• **EXTRACT PROVIDED**
══════════

## Simple Harmonic Motion of a Dielectric Slab in a Parallel Plate Capacitor

Hello

Here's a situation I would like to discuss...

Suppose we have an ideal parallel plate capacitor which is filled with air (or vacuum) with permittivity = 1. Now if a dielectric slab of width equal to the space (d) between the plates is inserted into the space between the plates, it will be pulled in with a force, provided there is some charge on the capacitor plates. There are two possibilities:

(a) Constant Potential Difference across the capacitor plates imposed by an ideal emf source which is kept connected at all times to the capacitor. (Charge will change as the extent of the slab inside the capacitor changes)

(b) Constant charge on the capacitor plates, maintained by removing the emf source after the capacitor is charged (and only then is the dielectric brought in).

I know how to compute the force on the dielectric in both cases. In case (a) the force turns out to be independent of the length of the slab inside the dielectric and in case (b) it is a function of this length. The problem is to "prove" that in case (a) if the dielectric is displaced slightly from its equilibrium position (inside the capacitor) it will perform simple harmonic motion.

══════════

(Saved entries)
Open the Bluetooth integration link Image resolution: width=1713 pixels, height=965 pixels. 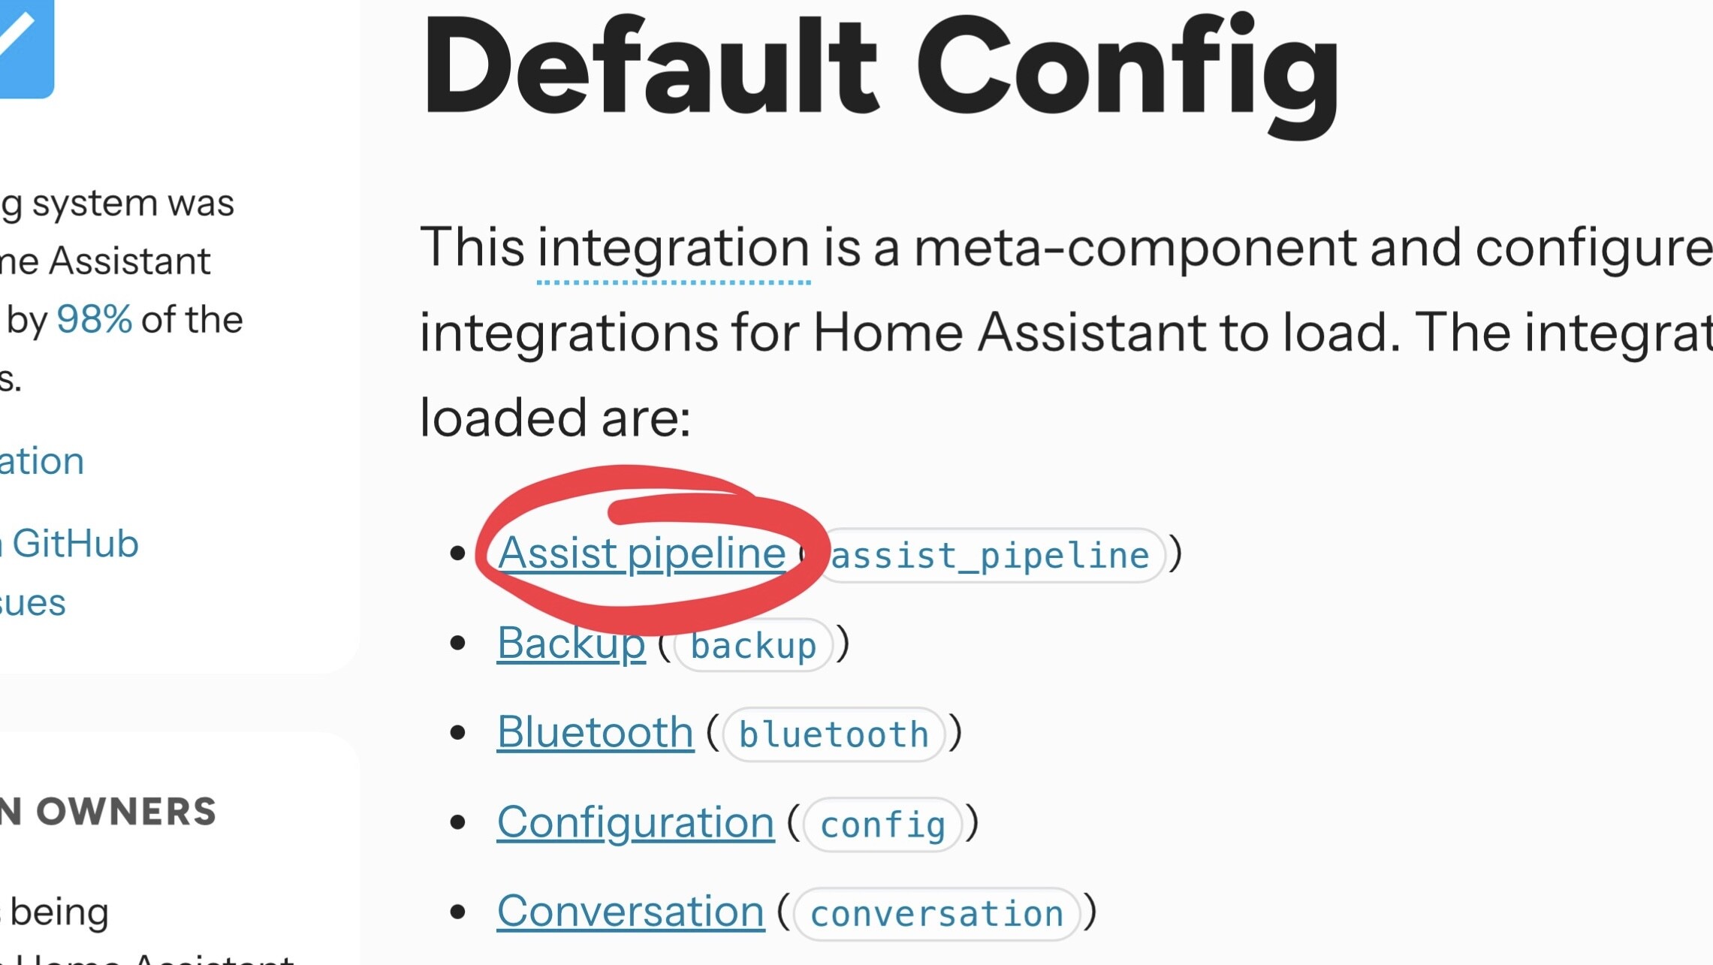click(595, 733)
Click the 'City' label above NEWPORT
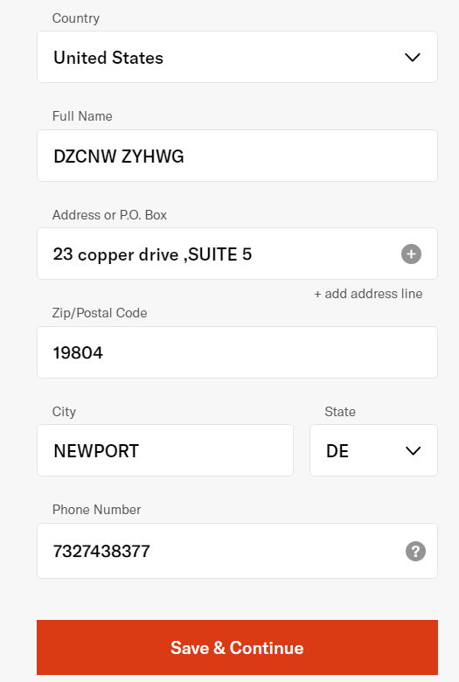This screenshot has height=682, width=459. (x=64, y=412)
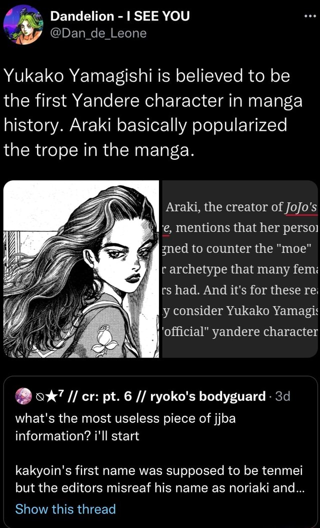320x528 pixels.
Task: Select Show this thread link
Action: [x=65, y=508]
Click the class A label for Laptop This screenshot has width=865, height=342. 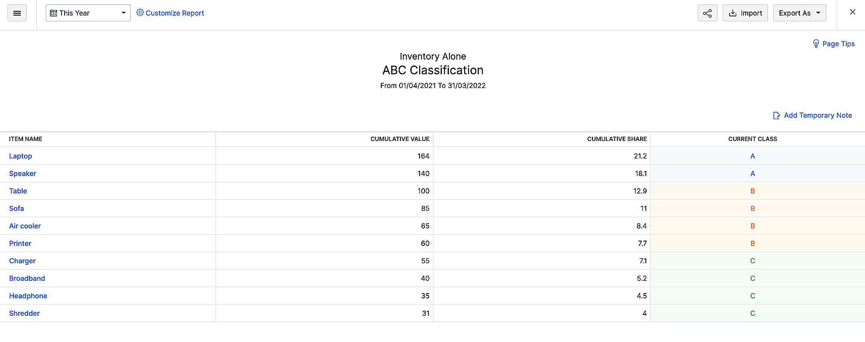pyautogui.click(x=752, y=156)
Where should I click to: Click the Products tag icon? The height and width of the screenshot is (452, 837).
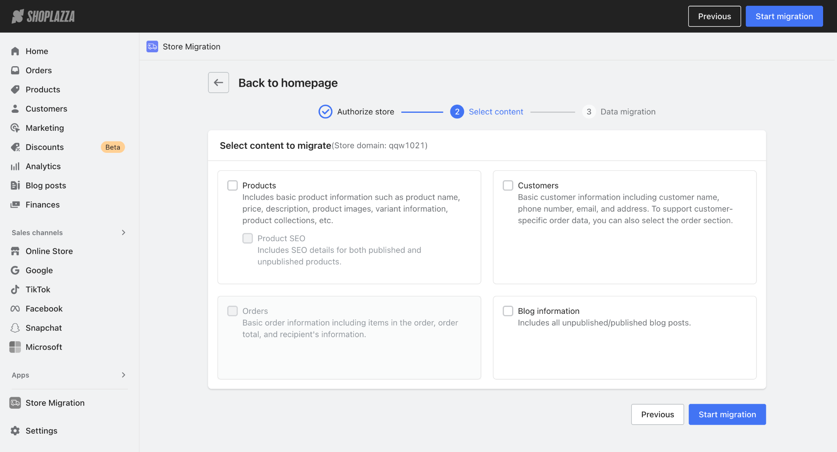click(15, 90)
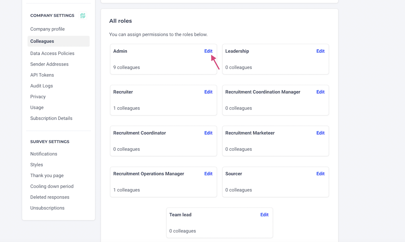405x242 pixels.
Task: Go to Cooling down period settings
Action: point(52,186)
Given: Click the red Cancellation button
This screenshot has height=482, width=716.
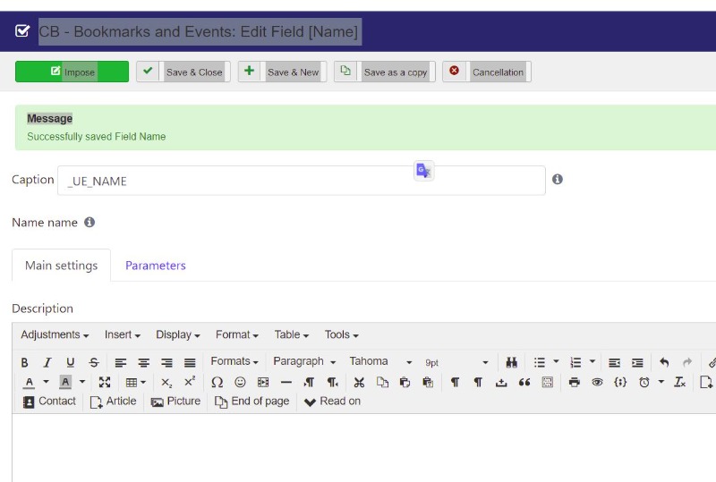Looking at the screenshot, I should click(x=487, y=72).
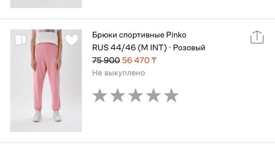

══════════

• **STATED EXERCISE A**
List each distinct word or phrase that appears inside parentheses in the post on the dielectric slab in a capacitor.
• **STATED EXERCISE B**
Answer these questions from the post on the dielectric slab in a capacitor:
(i) What permittivity does the air or vacuum between the plates have?
(ii) In case (b), what is done before the dielectric is brought in?
(iii) In which case does the force on the dielectric depend on the length of the slab inside?
• **STATED EXERCISE C**
Carry the post on the dielectric slab in a capacitor forward from its last sentence.

• **EXERCISE ANSWER A**
or vacuum
d
a
Charge will change as the extent of the slab inside the capacitor changes
b
and only then is the dielectric brought in
inside the capacitor

• **EXERCISE ANSWER B**
(i) A permittivity of 1.
(ii) The capacitor is charged, and then the emf source is removed.
(iii) Case (b).

• **EXERCISE ANSWER C**
I want to prove it from first principles by showing that there is a restoring force on the slab which tends to bring it back to its position of stable equilibrium and for small displacements satisfies a relation of the form,

$$m\frac{d^2x}{dt^2} + kx = 0$$

where m = mass of slab, k = effective "spring constant", x = displacement from stable equilibrium position.

The only forces on the slab are its weight and the pulling force of the capacitor plates (due to induced charge). Neglecting fringing effects and assuming that the slab has no vertical displacement, the only force that should enter an equation of the form above is the pulling force.

But it is independent of x so it can't result in simple harmonic motion. What is wrong here?

I would be very grateful if someone could offer suggestions or ideas regarding this problem.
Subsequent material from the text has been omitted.